* SET PROBLEM *
Set out the lines of the listing from the one containing "The width and" through the end of the listing as a Markdown table with columns Row and Line, skipping blank lines. Include only those lines and leave out the pictures.
══════════════════════════════
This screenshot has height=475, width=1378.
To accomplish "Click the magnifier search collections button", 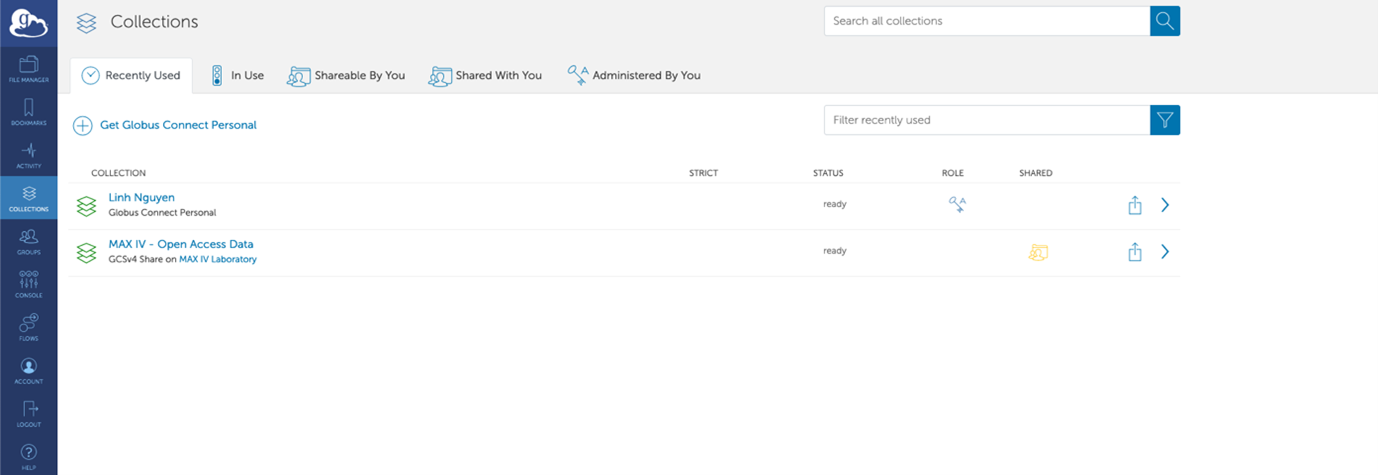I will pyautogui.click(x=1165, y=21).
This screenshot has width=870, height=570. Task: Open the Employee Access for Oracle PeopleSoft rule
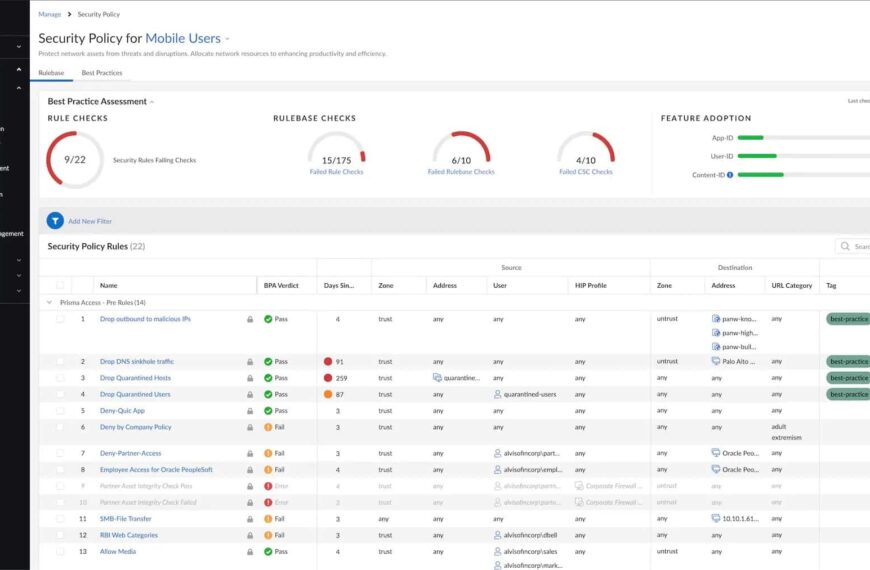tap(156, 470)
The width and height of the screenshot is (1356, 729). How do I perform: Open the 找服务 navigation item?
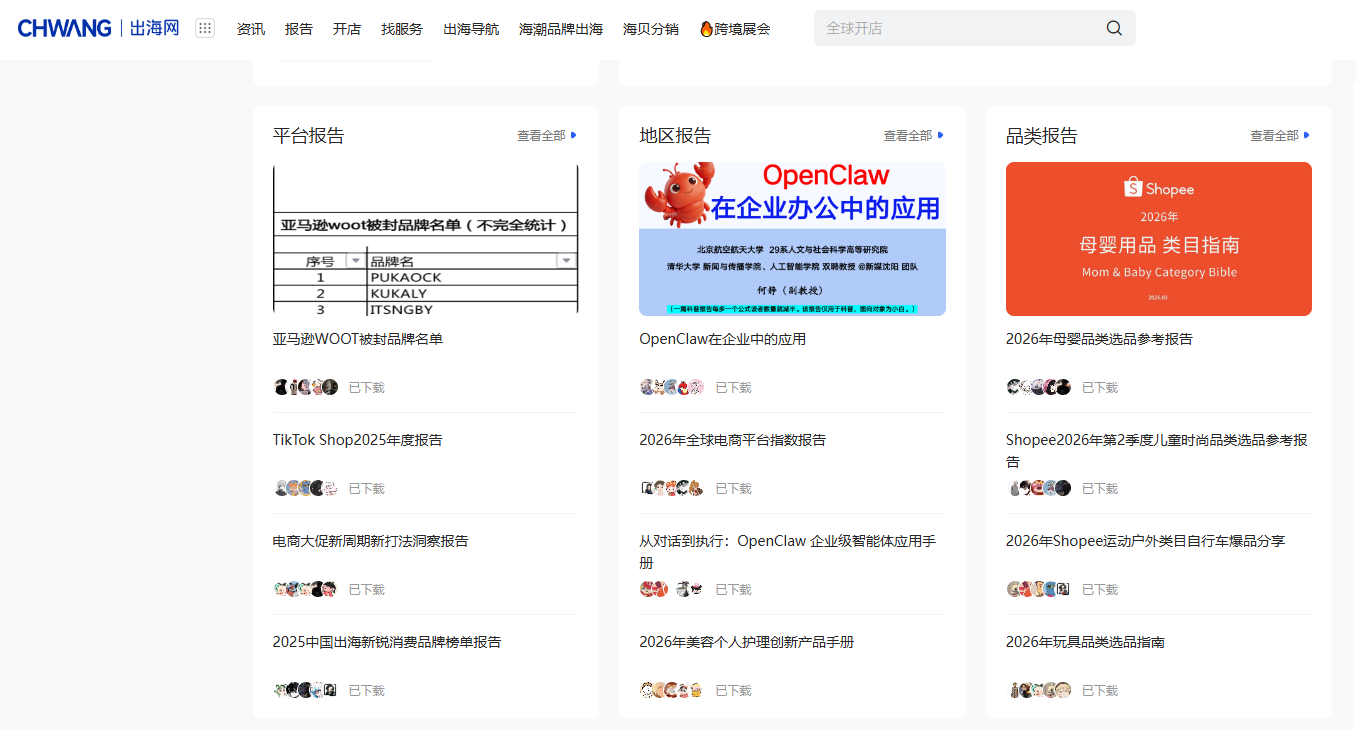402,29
══════════════════════════════
* ANSWER FOR THE TASK *
| Row | Line |
|---|---|
| 1 | The width and height of the screenshot is (1356, 729). How do I perform: Open the 找服务 navigation item? |
| 2 | 402,29 |